6.3 Bagi Penyedia dan UMKM
- Kepastian Akses Pasar
- Ketika metode kontrak diubah demi kebutuhan darurat, penyedia yang direkomendasikan mendapatkan jaminan kontrak lebih cepat tanpa bersaing panjang di tender.
- UMKM lokal yang telah terdaftar di e-Katalog atau lokapasar dapat langsung ditunjuk sebagai penyedia, terutama jika prioritas lokal diperlukan.
- Peningkatan Kepercayaan
- Proses pengadaan darurat yang transparan melalui e-Kontrak dan sistem elektronik membangun kepercayaan antara penyedia dan instansi pemerintah.
7. Tantangan dan Cara Mengatasinya
7.1 Tantangan Pelaksanaan
- Potensi Salah Interpretasi
- Istilah “kekosongan hukum” bisa diperlakukan terlalu longgar, memicu penyalahgunaan kewenangan KPA untuk mengubah metode tanpa dasar yang benar.
- Kapasitas SDM Terbatas
- KPA yang merangkap PPK harus memiliki pemahaman teknis mendalam.
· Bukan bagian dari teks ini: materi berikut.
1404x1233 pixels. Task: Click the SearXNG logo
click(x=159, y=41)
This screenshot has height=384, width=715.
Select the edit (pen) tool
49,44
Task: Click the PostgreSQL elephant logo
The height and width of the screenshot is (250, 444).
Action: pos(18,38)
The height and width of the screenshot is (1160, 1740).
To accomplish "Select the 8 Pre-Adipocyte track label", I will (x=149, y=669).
Jika sertifikasi belum memadai, risiko kesalahan teknis meningkat.
- Pengawasan Lebih Kompleks
- Karena KPA merangkap PPK, proses audit memerlukan perhatian ekstra agar tidak terjadi tumpang tindih otoritas.
7.2 Solusi Praktis
- Pedoman Internal yang Jelas
- Buat standar operasional prosedur (SOP) yang mendetail tentang kriteria “kekosongan hukum” dan “stagnasi pemerintahan,” lengkap dengan contoh situasi.
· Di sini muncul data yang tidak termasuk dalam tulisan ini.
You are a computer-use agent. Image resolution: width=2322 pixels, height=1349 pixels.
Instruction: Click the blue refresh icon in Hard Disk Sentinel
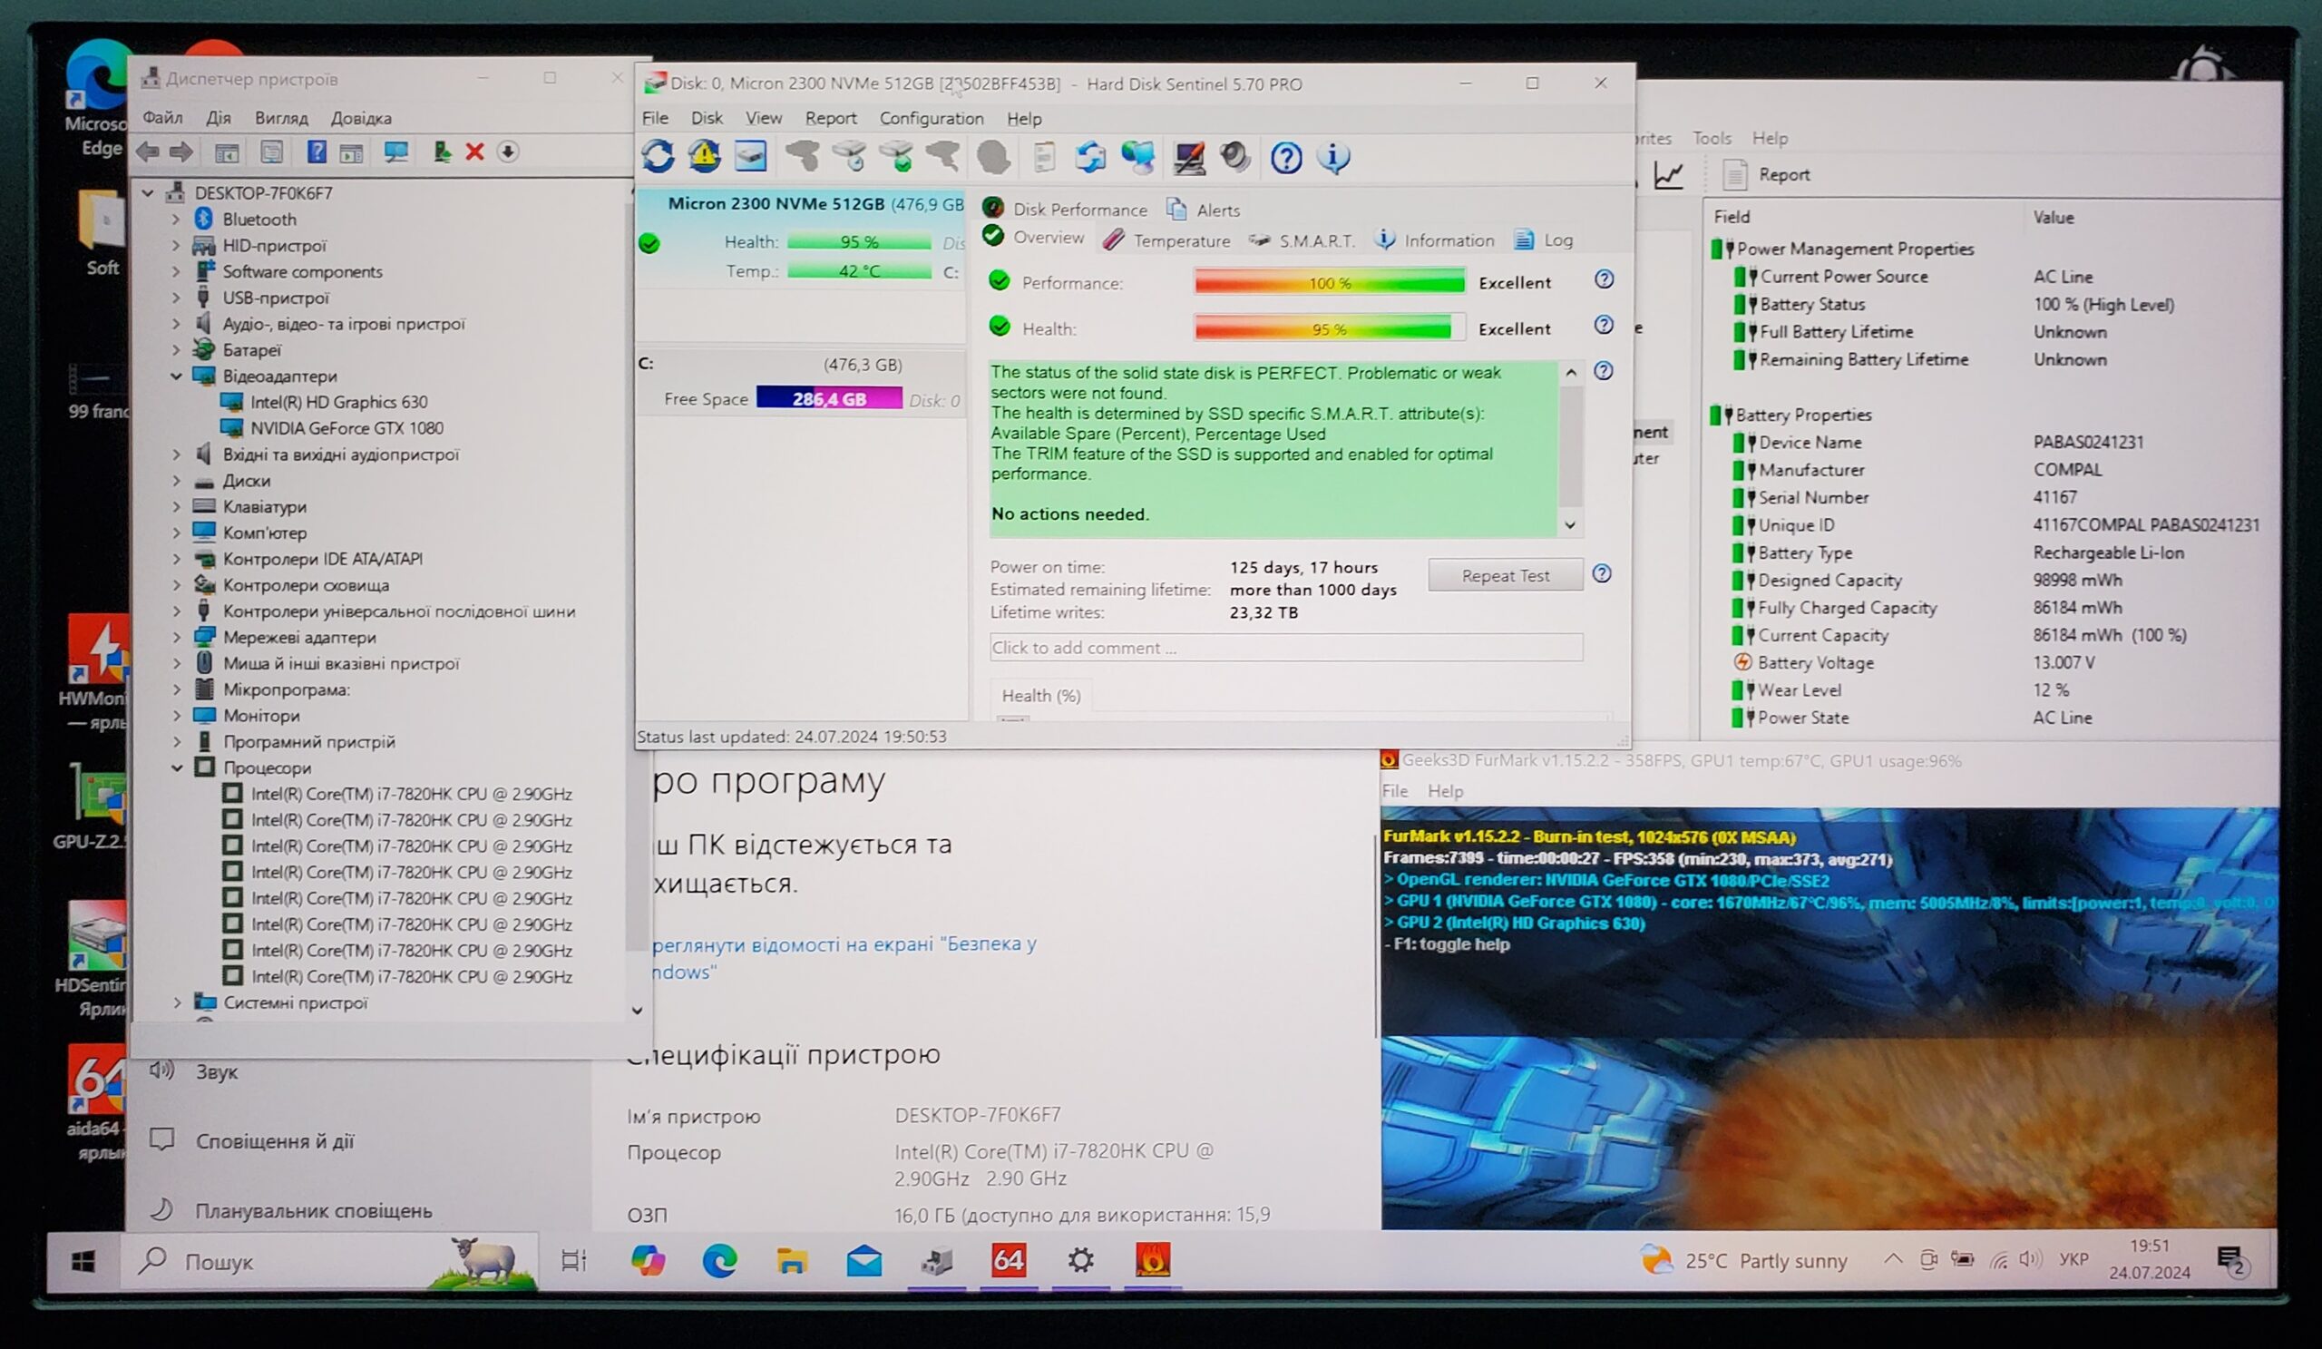(x=658, y=157)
- Pelatihan Sertifikasi Berkelanjutan
- Pastikan setiap KPA yang berpotensi merangkap mengikuti pelatihan dan ujian sertifikasi PPK sesuai tipologi pekerjaan. Lembaga pelatihan dapat disinergikan dengan Lembaga Kebijakan Pengadaan Barang/Jasa Pemerintah (LKPP).
- Pembentukan Tim Audit Internal
- Bentuk tim khusus yang memantau pelaksanaan paket darurat-menguji kesesuaian dokumen SK, RKS, HPS darurat, dan progres lapangan.
- Lakukan audit sampling untuk memastikan prosedur perubahan metode kontrak sesuai aturan, tidak dimanfaatkan untuk korupsi atau kolusi.
- Evaluasi Berkala Kebijakan
- Setiap tahun, tinjau efektivitas mekanisme perubahan metode kontrak. Apakah KPA merangkap terlalu sering? Apakah proses pengadaan darurat berjalan efisien? Hasil evaluasi dapat menjadi bahan revisi SOP atau juknis PBJP.
8. Kesimpulan
Perpres 46/2025 memberikan fleksibilitas penting dengan memungkinkan KPA mengubah metode kontrak pada saat kondisi khusus (kekosongan hukum atau darurat bencana). Syarat utamanya:
- Sertifikasi PPK Sesuai Tipologi: KPA harus memenuhi persyaratan sertifikasi teknis sebagai PPK.
- Penetapan Kondisi Darurat: PA/KPA wajib membuat SK resmi yang menjelaskan alasan darurat dan dasar hukum mengganti metode kontrak.
Dengan demikian, proses pengadaan yang biasanya memakan waktu panjang-seperti tender umum-dapat bergeser ke metode yang lebih cepat (penunjukan langsung, kontrak turnkey, atau berbasis kinerja). Manfaat jangka panjang meliputi percepatan pemulihan pasca-bencana, efisiensi anggaran, dan penguatan kapasitas SDM PBJP. Meski demikian, implementasi kebijakan ini harus disertai pedoman internal yang jelas, pengawasan ketat, dan pelatihan berkelanjutan agar tidak terjadi penyimpangan atau konflik kepentingan.
Bagi instansi pemerintah, langkah praktisnya adalah memetakan KPA bersertifikat, menyiapkan SOP perubahan metode kontrak, serta membentuk tim audit internal. Bagi KPA sendiri, pastikan sertifikasi PPK valid, siap merangkap tugas dengan pemahaman teknis lengkap, dan secara aktif berkoordinasi dengan PA serta tim audit untuk menjaga akuntabilitas. Dengan demikian, potensi percepatan pengadaan dapat dioptimalkan tanpa melanggar prinsip transparansi dan akuntabilitas.